Peter, Bob and Jill each have a number of jelly babies. Peter has 6, Bob has 8 and Jill has 10. Each person eats 2 of their jelly babies. They then discover another packet of jelly babies behind the couch with 6 jelly babies in it. They decide to share it: Peter gets 4, Bob gets 2 less than Peter and Jill gets 2 less than Bob.

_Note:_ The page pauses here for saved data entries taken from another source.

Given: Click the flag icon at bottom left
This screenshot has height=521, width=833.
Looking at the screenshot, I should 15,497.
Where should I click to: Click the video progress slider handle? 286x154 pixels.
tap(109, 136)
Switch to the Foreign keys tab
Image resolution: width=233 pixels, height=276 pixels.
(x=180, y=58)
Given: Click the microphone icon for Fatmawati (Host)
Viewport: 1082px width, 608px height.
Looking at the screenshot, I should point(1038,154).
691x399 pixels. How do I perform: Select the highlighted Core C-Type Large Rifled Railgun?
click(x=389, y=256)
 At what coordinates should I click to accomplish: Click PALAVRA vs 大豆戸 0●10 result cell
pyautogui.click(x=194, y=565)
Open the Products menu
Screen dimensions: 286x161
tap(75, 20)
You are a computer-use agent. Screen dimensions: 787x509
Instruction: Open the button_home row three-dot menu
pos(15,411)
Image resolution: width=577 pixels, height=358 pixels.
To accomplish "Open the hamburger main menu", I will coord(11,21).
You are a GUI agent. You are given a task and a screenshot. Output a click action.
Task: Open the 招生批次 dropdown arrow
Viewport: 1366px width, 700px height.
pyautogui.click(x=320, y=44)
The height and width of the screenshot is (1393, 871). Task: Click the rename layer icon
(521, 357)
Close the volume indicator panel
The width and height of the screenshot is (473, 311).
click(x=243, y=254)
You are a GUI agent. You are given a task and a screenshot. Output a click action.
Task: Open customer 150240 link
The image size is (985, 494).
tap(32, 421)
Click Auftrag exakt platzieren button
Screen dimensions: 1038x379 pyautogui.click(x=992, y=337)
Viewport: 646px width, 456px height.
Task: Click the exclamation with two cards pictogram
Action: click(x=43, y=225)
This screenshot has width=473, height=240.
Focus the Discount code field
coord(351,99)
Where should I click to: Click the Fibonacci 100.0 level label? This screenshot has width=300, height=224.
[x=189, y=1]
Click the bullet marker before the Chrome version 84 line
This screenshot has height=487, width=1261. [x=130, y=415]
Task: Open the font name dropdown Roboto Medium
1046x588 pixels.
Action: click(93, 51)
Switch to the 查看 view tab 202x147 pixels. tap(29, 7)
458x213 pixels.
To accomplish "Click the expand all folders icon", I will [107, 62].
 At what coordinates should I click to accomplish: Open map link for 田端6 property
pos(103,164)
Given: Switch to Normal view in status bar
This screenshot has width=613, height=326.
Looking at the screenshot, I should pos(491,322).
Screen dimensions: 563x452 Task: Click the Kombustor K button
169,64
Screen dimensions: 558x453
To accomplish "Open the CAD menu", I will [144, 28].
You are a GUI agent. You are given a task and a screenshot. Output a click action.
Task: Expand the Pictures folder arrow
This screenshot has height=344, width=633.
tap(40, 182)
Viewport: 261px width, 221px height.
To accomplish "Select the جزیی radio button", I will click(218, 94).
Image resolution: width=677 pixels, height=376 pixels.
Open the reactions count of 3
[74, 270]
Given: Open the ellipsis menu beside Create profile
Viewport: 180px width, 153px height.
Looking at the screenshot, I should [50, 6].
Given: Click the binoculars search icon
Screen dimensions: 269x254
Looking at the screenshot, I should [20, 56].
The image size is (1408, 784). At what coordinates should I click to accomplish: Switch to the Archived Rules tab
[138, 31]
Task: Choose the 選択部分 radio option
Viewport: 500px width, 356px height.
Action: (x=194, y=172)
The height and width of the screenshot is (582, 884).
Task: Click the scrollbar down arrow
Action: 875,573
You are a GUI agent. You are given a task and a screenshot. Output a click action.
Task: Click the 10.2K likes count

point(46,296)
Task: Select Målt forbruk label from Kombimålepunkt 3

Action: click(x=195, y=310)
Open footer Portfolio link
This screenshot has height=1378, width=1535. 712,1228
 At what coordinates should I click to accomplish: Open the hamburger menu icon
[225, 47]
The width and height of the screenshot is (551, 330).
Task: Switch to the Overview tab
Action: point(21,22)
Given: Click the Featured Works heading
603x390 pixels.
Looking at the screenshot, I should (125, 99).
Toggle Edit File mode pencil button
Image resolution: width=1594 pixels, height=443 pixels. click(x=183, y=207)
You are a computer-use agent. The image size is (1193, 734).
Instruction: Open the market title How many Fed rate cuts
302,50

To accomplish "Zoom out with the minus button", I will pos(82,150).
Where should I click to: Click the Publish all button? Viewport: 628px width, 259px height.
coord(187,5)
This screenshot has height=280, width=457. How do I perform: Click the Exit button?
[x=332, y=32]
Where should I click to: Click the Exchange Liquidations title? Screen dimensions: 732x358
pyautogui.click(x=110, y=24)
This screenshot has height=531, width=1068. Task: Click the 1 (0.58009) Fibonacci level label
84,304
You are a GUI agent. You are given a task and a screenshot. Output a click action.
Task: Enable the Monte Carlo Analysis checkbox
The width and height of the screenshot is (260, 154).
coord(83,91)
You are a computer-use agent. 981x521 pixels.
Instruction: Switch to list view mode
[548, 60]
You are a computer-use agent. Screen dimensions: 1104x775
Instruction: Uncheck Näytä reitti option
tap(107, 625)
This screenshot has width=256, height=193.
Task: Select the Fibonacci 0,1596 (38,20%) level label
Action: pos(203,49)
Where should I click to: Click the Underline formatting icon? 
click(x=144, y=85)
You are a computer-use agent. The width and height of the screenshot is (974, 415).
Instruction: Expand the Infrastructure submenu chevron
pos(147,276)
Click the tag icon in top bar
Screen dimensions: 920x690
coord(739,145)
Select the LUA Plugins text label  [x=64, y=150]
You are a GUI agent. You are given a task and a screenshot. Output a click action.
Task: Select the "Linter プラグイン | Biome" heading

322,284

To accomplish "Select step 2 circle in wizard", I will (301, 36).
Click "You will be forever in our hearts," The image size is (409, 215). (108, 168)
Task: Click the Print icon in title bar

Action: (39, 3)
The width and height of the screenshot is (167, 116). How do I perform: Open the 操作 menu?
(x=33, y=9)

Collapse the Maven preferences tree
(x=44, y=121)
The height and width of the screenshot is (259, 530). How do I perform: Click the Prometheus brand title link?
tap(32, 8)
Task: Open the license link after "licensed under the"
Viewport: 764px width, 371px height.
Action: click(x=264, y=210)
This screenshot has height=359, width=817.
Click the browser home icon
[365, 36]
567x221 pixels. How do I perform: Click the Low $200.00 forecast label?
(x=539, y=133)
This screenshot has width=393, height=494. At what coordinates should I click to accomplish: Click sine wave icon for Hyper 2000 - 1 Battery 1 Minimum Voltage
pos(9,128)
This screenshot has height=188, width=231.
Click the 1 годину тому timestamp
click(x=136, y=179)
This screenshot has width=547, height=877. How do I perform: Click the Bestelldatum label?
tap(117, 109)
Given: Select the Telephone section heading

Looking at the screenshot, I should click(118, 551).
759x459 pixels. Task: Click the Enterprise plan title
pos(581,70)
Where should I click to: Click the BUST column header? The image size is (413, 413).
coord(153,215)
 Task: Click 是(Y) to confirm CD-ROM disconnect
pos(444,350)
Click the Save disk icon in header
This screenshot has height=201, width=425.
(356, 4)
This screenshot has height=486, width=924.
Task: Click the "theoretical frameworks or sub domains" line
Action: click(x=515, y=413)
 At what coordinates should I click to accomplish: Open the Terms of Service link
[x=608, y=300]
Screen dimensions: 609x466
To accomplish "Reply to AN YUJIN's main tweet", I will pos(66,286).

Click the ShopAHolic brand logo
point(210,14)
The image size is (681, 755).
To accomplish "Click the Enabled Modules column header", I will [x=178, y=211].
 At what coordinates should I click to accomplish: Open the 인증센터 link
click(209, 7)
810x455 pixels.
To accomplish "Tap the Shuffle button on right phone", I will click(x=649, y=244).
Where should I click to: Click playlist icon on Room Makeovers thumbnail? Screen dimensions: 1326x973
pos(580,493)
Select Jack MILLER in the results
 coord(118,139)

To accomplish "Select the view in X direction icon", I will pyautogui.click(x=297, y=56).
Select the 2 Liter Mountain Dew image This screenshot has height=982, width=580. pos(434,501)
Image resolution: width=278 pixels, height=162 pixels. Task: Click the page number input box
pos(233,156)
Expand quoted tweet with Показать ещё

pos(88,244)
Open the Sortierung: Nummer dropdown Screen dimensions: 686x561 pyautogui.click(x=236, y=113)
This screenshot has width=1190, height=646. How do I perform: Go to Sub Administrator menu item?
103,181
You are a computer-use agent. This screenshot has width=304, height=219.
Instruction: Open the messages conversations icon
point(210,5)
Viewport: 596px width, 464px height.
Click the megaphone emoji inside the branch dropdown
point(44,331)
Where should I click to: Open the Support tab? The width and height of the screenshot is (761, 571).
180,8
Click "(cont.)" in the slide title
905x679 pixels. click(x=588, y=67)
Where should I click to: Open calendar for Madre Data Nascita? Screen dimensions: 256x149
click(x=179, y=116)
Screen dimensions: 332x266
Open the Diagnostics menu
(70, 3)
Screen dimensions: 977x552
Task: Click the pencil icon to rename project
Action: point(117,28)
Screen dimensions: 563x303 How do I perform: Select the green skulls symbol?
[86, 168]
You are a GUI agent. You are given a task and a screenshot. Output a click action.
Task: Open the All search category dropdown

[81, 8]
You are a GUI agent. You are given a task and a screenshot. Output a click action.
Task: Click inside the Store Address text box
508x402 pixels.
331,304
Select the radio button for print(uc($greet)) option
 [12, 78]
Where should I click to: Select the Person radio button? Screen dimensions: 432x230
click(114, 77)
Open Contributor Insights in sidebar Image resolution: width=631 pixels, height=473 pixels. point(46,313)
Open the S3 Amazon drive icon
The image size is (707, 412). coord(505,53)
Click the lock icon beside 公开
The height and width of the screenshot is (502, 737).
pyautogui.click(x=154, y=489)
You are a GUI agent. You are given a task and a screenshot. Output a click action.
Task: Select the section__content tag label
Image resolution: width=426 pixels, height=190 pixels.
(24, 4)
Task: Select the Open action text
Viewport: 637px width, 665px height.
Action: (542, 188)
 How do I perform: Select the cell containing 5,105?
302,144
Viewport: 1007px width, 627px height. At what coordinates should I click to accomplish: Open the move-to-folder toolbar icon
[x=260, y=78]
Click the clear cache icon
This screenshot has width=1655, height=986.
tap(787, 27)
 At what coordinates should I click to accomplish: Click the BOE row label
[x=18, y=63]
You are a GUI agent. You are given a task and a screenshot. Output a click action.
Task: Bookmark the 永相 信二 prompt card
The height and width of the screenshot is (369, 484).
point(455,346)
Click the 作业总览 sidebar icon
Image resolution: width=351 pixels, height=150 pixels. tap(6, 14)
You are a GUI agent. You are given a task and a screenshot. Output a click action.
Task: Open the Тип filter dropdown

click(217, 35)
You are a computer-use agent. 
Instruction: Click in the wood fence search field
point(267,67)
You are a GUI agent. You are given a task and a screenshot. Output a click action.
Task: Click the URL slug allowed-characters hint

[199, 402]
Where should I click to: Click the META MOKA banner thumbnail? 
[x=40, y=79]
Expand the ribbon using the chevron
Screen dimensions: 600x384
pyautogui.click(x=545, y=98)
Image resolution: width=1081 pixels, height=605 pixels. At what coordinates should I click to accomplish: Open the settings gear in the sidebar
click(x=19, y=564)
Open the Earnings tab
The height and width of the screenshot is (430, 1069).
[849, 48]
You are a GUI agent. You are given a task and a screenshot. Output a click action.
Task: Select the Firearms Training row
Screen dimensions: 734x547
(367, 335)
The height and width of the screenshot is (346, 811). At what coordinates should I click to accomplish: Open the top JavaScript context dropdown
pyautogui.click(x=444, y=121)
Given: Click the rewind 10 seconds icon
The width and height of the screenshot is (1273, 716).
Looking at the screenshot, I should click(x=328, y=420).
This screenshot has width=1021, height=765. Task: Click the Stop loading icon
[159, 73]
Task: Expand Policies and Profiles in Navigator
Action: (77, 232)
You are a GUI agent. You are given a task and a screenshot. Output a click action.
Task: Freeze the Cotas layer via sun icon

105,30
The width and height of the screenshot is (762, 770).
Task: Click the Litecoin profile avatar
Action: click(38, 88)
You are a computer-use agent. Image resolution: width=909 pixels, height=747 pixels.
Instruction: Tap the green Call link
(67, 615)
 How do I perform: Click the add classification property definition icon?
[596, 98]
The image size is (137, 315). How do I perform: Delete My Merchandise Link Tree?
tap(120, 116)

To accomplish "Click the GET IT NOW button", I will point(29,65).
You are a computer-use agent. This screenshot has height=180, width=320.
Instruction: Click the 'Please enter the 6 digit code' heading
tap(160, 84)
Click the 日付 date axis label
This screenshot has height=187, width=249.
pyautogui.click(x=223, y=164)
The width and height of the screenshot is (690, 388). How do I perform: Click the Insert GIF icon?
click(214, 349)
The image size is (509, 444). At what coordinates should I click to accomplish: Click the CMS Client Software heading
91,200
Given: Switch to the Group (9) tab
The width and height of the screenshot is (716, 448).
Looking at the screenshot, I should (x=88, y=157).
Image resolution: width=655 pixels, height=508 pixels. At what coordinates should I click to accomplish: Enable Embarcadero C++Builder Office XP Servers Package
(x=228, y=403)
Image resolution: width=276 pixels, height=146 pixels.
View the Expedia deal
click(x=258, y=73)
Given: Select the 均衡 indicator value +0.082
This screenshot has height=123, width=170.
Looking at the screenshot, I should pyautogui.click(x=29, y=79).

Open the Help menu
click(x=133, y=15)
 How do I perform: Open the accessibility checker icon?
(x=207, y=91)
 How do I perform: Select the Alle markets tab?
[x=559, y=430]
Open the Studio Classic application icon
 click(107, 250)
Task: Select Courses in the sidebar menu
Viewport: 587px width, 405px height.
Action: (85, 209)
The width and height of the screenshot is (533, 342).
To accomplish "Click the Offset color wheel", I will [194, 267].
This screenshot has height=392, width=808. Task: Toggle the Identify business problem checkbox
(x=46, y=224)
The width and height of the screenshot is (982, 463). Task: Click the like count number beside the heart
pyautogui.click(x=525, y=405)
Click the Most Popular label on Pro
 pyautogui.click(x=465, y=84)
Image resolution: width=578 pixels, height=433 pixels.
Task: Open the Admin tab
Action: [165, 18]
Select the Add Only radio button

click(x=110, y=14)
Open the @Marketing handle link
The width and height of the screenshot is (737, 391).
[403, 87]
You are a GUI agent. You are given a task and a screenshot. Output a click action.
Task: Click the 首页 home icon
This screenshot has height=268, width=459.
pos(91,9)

Use vectors in R to calculate how much each person has in the end

Create a vector, called ‘start’, that reflect how many each person starts out with.

Create a vector called ‘eats’, that represents how many jelly babies each person eats. (Hint: Try

`?rep`

)Create a vector called ‘gets’, that represents how much jelly babies from the new bag each person gets. (Hint: Try

`?seq`

)Subtract ‘eat’ from ‘start’ and add ‘gets’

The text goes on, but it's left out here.